* **Directions for this task**
Wherever "will" shows up in the records below, copy the whole line.

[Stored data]
--------------------------------------------------

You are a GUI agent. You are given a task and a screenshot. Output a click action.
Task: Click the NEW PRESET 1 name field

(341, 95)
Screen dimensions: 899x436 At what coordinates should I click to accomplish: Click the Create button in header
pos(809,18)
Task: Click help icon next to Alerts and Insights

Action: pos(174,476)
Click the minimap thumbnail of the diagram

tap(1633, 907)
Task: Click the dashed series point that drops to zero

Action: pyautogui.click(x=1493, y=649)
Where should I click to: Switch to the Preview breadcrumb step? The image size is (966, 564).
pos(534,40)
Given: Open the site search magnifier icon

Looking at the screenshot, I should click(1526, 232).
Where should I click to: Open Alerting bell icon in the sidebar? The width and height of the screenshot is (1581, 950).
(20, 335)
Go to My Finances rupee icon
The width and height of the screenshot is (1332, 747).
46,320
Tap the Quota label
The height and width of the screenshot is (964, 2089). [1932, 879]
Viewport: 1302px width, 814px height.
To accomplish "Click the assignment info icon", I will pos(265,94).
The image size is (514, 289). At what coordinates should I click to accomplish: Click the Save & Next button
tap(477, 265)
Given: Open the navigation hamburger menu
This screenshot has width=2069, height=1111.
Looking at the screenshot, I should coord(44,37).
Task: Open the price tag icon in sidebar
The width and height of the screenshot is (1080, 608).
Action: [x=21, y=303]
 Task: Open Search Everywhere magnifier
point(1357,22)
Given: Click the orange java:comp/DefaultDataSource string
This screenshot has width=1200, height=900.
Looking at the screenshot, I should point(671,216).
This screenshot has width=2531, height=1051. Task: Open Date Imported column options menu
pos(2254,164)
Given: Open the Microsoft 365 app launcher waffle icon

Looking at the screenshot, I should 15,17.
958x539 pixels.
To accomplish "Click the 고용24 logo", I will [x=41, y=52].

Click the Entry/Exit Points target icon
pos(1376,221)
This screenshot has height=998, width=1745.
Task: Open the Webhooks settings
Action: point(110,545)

--------------------------------------------------

* **Response**
To accomplish "Click the assignment info icon", I will pos(265,94).
To accomplish "Click the 고용24 logo", I will [x=41, y=52].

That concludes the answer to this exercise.